ABOUT THIS TASK: The full set of entries is to be returned word for word.

[Stored data]
****************************************

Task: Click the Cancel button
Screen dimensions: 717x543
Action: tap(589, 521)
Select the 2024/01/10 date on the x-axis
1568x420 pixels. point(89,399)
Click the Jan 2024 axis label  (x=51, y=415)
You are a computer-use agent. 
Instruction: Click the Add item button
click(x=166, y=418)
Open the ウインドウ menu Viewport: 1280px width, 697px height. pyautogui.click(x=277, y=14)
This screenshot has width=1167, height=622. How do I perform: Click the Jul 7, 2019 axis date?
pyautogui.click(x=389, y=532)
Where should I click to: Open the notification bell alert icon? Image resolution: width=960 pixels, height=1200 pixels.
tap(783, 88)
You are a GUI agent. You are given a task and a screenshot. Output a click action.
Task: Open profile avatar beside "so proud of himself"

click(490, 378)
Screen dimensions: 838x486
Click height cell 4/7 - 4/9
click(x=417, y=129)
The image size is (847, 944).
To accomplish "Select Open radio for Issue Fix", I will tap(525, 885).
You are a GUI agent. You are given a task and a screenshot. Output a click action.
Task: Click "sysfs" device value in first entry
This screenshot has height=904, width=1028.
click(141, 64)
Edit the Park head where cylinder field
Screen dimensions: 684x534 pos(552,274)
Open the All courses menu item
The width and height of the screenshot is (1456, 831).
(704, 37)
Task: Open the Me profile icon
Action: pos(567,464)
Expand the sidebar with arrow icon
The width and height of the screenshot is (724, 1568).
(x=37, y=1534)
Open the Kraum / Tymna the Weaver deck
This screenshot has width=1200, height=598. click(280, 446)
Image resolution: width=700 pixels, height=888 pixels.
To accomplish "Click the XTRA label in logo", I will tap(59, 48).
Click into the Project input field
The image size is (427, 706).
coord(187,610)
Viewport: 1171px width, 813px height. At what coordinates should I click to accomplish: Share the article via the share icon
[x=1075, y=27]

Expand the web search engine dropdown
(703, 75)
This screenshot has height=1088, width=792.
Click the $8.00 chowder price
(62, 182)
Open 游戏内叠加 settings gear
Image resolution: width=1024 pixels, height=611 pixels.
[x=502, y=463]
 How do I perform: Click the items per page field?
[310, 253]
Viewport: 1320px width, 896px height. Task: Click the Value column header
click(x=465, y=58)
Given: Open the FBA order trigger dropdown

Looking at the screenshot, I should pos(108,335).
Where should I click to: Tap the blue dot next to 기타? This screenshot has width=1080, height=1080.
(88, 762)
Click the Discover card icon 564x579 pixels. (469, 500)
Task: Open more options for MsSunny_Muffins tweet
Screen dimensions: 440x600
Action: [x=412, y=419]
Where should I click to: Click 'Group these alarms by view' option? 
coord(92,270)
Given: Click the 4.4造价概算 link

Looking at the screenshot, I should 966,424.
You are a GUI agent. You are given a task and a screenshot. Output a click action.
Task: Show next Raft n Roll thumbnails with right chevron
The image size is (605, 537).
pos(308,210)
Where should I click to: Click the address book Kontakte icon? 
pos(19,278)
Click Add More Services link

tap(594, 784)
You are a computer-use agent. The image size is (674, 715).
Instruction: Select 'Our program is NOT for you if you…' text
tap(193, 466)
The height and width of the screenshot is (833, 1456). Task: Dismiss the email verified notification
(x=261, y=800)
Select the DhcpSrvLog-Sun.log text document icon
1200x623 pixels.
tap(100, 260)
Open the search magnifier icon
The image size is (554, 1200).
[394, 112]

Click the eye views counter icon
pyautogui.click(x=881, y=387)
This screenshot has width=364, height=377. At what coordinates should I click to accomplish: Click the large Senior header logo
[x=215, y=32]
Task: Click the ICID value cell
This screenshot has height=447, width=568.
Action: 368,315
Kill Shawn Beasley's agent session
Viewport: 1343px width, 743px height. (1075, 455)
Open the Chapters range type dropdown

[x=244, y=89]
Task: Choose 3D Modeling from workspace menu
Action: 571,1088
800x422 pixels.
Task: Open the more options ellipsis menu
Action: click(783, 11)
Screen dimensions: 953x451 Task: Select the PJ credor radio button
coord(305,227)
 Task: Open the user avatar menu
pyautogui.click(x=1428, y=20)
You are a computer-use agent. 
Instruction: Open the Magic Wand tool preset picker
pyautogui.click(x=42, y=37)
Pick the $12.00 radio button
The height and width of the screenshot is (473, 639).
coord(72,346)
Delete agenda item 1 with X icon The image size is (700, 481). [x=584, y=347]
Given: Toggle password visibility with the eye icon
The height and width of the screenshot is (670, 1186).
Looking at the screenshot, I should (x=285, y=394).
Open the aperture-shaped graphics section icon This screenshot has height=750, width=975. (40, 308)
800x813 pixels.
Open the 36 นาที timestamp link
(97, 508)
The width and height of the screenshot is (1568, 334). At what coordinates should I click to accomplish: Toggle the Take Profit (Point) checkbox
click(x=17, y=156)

****************************************

ANSWER TO THE PROBLEM:
Task: Click the Cancel button
Screen dimensions: 717x543
Action: tap(589, 521)
Select the 2024/01/10 date on the x-axis
1568x420 pixels. point(89,399)
Click the Jan 2024 axis label  (x=51, y=415)
You are a computer-use agent. 
Instruction: Click the Add item button
click(x=166, y=418)
Open the ウインドウ menu Viewport: 1280px width, 697px height. pyautogui.click(x=277, y=14)
This screenshot has width=1167, height=622. How do I perform: Click the Jul 7, 2019 axis date?
pyautogui.click(x=389, y=532)
Where should I click to: Open the notification bell alert icon? Image resolution: width=960 pixels, height=1200 pixels.
tap(783, 88)
You are a GUI agent. You are given a task and a screenshot. Output a click action.
Task: Open profile avatar beside "so proud of himself"

click(490, 378)
Screen dimensions: 838x486
Click height cell 4/7 - 4/9
click(x=417, y=129)
The image size is (847, 944).
To accomplish "Select Open radio for Issue Fix", I will tap(525, 885).
You are a GUI agent. You are given a task and a screenshot. Output a click action.
Task: Click "sysfs" device value in first entry
This screenshot has height=904, width=1028.
click(141, 64)
Edit the Park head where cylinder field
Screen dimensions: 684x534 pos(552,274)
Open the All courses menu item
The width and height of the screenshot is (1456, 831).
(704, 37)
Task: Open the Me profile icon
Action: pos(567,464)
Expand the sidebar with arrow icon
The width and height of the screenshot is (724, 1568).
(x=37, y=1534)
Open the Kraum / Tymna the Weaver deck
This screenshot has width=1200, height=598. click(280, 446)
Image resolution: width=700 pixels, height=888 pixels.
To accomplish "Click the XTRA label in logo", I will tap(59, 48).
Click into the Project input field
The image size is (427, 706).
coord(187,610)
Viewport: 1171px width, 813px height. At what coordinates should I click to accomplish: Share the article via the share icon
[x=1075, y=27]

Expand the web search engine dropdown
(703, 75)
This screenshot has height=1088, width=792.
Click the $8.00 chowder price
(62, 182)
Open 游戏内叠加 settings gear
Image resolution: width=1024 pixels, height=611 pixels.
[x=502, y=463]
 How do I perform: Click the items per page field?
[310, 253]
Viewport: 1320px width, 896px height. Task: Click the Value column header
click(x=465, y=58)
Given: Open the FBA order trigger dropdown

Looking at the screenshot, I should pos(108,335).
Where should I click to: Tap the blue dot next to 기타? This screenshot has width=1080, height=1080.
(88, 762)
Click the Discover card icon 564x579 pixels. (469, 500)
Task: Open more options for MsSunny_Muffins tweet
Screen dimensions: 440x600
Action: [x=412, y=419]
Where should I click to: Click 'Group these alarms by view' option? 
coord(92,270)
Given: Click the 4.4造价概算 link

Looking at the screenshot, I should 966,424.
You are a GUI agent. You are given a task and a screenshot. Output a click action.
Task: Show next Raft n Roll thumbnails with right chevron
The image size is (605, 537).
pos(308,210)
Where should I click to: Click the address book Kontakte icon? 
pos(19,278)
Click Add More Services link

tap(594, 784)
You are a computer-use agent. The image size is (674, 715).
Instruction: Select 'Our program is NOT for you if you…' text
tap(193, 466)
The height and width of the screenshot is (833, 1456). Task: Dismiss the email verified notification
(x=261, y=800)
Select the DhcpSrvLog-Sun.log text document icon
1200x623 pixels.
tap(100, 260)
Open the search magnifier icon
The image size is (554, 1200).
[394, 112]

Click the eye views counter icon
pyautogui.click(x=881, y=387)
This screenshot has width=364, height=377. At what coordinates should I click to accomplish: Click the large Senior header logo
[x=215, y=32]
Task: Click the ICID value cell
This screenshot has height=447, width=568.
Action: 368,315
Kill Shawn Beasley's agent session
Viewport: 1343px width, 743px height. (1075, 455)
Open the Chapters range type dropdown

[x=244, y=89]
Task: Choose 3D Modeling from workspace menu
Action: 571,1088
800x422 pixels.
Task: Open the more options ellipsis menu
Action: click(783, 11)
Screen dimensions: 953x451 Task: Select the PJ credor radio button
coord(305,227)
 Task: Open the user avatar menu
pyautogui.click(x=1428, y=20)
You are a computer-use agent. 
Instruction: Open the Magic Wand tool preset picker
pyautogui.click(x=42, y=37)
Pick the $12.00 radio button
The height and width of the screenshot is (473, 639).
coord(72,346)
Delete agenda item 1 with X icon The image size is (700, 481). [x=584, y=347]
Given: Toggle password visibility with the eye icon
The height and width of the screenshot is (670, 1186).
Looking at the screenshot, I should (x=285, y=394).
Open the aperture-shaped graphics section icon This screenshot has height=750, width=975. (40, 308)
800x813 pixels.
Open the 36 นาที timestamp link
(97, 508)
The width and height of the screenshot is (1568, 334). At what coordinates should I click to accomplish: Toggle the Take Profit (Point) checkbox
click(x=17, y=156)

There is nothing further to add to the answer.